* _THE RECORDS_
━━━━━━━━

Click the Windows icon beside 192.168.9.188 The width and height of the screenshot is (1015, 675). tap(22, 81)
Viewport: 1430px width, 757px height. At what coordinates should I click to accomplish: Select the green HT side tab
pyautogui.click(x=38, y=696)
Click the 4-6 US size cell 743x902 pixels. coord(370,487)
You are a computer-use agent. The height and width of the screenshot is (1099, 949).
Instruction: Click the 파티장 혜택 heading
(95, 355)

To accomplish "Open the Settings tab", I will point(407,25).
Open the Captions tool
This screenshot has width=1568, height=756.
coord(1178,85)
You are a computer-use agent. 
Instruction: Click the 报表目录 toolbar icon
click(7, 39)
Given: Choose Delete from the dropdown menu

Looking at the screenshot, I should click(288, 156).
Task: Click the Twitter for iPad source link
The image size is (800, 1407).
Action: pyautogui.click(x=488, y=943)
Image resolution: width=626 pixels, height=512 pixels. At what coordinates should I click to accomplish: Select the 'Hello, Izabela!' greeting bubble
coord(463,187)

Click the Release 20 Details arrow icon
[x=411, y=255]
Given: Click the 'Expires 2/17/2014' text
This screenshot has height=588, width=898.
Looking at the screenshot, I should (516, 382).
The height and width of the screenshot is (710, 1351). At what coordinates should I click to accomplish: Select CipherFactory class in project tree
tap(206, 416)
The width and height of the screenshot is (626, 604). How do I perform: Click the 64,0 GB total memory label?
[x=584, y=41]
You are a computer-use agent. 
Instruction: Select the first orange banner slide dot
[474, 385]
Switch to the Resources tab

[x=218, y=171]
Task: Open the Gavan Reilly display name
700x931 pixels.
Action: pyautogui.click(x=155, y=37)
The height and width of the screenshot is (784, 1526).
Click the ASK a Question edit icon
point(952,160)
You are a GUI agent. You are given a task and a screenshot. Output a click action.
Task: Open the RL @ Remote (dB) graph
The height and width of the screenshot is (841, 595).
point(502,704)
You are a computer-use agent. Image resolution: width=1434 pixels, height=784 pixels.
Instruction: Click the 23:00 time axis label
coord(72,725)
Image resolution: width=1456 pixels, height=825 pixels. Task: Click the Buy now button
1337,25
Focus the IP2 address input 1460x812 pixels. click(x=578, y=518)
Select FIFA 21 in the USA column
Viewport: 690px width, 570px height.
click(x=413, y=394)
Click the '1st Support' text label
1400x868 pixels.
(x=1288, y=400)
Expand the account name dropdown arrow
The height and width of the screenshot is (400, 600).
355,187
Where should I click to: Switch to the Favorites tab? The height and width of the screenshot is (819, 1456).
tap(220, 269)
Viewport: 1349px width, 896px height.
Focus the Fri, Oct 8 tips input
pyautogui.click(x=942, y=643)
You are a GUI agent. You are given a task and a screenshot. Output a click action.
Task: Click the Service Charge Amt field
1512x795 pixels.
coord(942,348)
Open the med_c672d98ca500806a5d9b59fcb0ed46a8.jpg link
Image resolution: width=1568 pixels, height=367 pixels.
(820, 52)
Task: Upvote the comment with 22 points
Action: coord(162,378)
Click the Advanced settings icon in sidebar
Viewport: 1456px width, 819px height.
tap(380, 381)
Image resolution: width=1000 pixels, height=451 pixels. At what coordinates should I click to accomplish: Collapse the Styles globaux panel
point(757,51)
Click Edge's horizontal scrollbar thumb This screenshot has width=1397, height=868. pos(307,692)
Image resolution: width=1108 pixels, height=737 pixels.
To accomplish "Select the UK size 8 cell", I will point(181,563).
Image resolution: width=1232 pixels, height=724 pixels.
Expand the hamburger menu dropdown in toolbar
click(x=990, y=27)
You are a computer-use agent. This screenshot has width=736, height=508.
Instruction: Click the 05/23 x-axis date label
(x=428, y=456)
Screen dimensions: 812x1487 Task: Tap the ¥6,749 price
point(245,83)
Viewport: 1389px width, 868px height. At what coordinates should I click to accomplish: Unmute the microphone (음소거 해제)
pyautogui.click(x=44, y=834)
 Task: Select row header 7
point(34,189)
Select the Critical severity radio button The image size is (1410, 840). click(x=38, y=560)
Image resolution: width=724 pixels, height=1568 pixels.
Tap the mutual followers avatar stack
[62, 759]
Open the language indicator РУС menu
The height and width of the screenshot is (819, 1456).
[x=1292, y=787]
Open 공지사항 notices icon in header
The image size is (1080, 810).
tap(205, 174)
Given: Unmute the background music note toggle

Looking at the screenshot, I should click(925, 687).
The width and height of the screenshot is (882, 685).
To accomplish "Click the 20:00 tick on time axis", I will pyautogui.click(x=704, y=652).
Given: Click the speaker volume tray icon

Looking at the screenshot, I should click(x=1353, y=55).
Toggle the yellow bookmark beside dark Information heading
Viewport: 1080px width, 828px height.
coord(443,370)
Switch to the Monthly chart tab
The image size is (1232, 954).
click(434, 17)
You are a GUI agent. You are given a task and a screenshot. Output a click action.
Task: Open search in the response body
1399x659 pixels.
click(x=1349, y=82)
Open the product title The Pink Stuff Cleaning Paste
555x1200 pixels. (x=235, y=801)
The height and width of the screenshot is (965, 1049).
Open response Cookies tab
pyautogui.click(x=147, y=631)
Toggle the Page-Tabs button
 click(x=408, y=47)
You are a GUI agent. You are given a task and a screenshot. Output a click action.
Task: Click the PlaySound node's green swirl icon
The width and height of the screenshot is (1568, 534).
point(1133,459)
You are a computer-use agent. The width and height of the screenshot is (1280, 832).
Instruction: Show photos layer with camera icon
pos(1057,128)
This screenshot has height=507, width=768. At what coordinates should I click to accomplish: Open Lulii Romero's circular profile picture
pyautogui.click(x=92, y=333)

━━━━━━━━

Can you copy out, word for word, the lines above that begin with the one containing "Toggle the Page-Tabs button" and end with the final line?

Toggle the Page-Tabs button
 click(x=408, y=47)
You are a GUI agent. You are given a task and a screenshot. Output a click action.
Task: Click the PlaySound node's green swirl icon
The width and height of the screenshot is (1568, 534).
point(1133,459)
You are a computer-use agent. The width and height of the screenshot is (1280, 832).
Instruction: Show photos layer with camera icon
pos(1057,128)
This screenshot has height=507, width=768. At what coordinates should I click to accomplish: Open Lulii Romero's circular profile picture
pyautogui.click(x=92, y=333)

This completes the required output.